With Yashshenko’s untimely retirement straddle lost its last hope. In Moscow Olympic Games, there were only half-a-dozen of survivors, against the overwhelming majority of Fosbury Flop practitioners. Wszola took Volodya’s record and Gerd Wessig improved it at the Olympics getting the better of the Polish. In the female category, Sara Simeoni, who had got the world record as well, won the title. Ackermann, out of the medals, said also goodbye to the athletic world. On the other hand, Debbie Brill, who had won the World Cup in 1979 and was in her best shape ever, lost her best chance of an Olympic medal, after Canada boycotted the Games. She would still break the world indoor record two years afterwards, flying to 1,99m and would compete in Los Angeles-84, where she ended up a praiseworthy 5th in a contest won by a reborn Ulrike Meyfarth.

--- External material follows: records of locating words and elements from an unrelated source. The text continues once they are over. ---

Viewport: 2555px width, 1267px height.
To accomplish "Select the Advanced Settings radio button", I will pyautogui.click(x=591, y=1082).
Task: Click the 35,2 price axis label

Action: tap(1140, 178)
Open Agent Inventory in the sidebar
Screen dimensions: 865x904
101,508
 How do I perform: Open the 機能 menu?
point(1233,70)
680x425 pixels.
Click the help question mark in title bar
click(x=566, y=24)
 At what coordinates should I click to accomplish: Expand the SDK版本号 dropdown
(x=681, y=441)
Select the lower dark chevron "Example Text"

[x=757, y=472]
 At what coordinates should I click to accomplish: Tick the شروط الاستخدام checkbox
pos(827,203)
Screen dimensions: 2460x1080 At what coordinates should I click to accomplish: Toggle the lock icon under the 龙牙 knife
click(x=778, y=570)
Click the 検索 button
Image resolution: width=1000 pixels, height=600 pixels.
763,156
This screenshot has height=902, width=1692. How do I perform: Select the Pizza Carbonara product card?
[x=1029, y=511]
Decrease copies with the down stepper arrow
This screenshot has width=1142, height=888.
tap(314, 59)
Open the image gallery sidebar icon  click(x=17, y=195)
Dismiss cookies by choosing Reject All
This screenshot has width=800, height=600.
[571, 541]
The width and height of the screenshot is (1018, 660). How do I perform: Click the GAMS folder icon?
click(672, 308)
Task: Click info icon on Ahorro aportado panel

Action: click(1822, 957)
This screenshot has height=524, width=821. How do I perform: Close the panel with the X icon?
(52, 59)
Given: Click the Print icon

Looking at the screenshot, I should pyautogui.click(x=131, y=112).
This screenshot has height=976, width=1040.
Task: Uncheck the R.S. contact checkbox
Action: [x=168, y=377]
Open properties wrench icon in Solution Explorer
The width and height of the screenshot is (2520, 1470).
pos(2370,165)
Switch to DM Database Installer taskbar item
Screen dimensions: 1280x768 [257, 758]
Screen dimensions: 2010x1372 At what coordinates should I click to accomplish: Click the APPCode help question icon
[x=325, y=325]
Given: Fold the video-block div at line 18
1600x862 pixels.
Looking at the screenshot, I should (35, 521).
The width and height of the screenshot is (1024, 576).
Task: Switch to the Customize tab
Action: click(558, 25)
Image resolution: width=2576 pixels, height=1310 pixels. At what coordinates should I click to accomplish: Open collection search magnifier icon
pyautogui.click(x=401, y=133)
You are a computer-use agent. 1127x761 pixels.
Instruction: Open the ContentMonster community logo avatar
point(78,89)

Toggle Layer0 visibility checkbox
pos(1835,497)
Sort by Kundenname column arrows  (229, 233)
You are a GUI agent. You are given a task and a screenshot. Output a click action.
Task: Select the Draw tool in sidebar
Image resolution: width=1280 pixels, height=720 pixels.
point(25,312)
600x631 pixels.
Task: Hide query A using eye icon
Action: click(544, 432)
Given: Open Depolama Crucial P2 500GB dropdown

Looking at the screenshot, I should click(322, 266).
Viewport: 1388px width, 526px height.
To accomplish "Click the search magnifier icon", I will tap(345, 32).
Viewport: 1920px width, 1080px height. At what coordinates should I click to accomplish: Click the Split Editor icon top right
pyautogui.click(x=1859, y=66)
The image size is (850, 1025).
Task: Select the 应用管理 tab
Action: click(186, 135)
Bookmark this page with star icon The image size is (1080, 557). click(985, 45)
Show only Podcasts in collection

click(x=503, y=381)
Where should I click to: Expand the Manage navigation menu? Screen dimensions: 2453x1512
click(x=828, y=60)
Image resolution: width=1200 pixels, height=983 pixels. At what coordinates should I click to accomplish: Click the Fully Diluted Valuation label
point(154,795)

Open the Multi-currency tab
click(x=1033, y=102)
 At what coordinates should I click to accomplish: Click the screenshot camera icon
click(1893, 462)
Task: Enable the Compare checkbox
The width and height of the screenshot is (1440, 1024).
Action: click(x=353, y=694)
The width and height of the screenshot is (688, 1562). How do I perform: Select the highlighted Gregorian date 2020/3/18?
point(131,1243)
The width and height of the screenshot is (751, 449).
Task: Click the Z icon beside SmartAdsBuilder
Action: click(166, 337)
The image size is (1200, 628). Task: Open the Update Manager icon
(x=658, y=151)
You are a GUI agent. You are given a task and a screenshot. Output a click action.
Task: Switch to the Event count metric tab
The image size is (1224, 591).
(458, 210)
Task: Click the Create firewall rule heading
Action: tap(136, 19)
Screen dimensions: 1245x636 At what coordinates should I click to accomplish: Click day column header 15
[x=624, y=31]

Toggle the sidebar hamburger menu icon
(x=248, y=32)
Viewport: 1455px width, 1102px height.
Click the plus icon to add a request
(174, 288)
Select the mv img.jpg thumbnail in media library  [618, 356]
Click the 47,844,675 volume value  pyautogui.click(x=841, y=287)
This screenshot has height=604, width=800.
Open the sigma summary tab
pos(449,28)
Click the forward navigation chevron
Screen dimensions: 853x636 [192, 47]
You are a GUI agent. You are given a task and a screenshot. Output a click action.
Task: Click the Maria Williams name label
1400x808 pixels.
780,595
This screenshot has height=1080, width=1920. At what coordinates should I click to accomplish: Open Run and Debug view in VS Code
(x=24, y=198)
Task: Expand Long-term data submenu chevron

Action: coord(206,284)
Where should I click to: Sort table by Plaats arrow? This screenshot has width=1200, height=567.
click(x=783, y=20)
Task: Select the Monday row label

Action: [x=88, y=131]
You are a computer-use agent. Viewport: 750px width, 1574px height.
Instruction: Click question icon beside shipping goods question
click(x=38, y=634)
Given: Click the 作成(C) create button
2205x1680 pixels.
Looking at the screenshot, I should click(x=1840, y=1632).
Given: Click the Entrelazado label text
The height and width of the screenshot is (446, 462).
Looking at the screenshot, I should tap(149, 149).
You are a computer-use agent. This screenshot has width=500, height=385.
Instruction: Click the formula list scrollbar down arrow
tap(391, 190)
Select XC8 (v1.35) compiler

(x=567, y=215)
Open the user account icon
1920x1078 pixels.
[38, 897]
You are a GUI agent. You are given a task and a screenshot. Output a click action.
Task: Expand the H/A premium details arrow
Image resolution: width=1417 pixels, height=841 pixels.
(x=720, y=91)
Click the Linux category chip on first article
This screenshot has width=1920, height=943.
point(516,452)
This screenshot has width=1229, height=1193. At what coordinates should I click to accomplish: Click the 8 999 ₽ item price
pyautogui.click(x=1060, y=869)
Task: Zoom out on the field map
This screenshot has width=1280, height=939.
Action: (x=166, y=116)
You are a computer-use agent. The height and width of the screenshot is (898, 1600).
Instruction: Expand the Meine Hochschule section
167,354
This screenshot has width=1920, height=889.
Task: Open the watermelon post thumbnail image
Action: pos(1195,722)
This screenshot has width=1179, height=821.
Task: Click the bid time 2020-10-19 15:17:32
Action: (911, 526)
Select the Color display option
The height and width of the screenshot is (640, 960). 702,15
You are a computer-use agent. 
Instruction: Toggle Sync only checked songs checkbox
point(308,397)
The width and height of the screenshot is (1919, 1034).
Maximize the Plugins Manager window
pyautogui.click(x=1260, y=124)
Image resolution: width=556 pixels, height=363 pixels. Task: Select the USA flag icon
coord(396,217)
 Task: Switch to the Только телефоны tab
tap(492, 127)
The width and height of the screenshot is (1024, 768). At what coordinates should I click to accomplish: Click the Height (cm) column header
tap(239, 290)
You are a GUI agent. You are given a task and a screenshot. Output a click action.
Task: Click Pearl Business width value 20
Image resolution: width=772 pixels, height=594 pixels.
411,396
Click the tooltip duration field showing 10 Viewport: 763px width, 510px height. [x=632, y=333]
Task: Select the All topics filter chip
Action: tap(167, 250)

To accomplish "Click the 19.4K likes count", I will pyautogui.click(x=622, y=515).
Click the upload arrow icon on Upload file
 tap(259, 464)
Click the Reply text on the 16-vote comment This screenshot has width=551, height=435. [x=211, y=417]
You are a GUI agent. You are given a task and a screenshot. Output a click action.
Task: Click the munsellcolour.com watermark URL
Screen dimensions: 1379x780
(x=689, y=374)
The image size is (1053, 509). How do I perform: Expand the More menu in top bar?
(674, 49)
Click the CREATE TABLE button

Only Taiwanese Liu Chin-Chiang used the straddle style in those Games. Some argue Fosbury Flop is a more efficient jumping technique but, 30 years after straddle disappeared, the current world record from the men’s (Sotomayor’s 2,45m) is just 10cm more than what Yashchenko achieved being 18, and the women’s (Kostadinova’s 2,09m) is just 9 centimetres better than the straddle best of Ackermann. Furthermore, they had not been beaten in 19 and 25 years respectively. Fosbury Flop triumphed because of its simplicity; it was easier to be taught and accessible for all kind of athletes. Nowadays, there is no coach left with the knowledge to form in the straddle technique those jumpers whose characteristics would make them optimal standard bearers of it. (11) Current high jumping remains standardised, without evolution and technically poorer than it used to be some decades ago.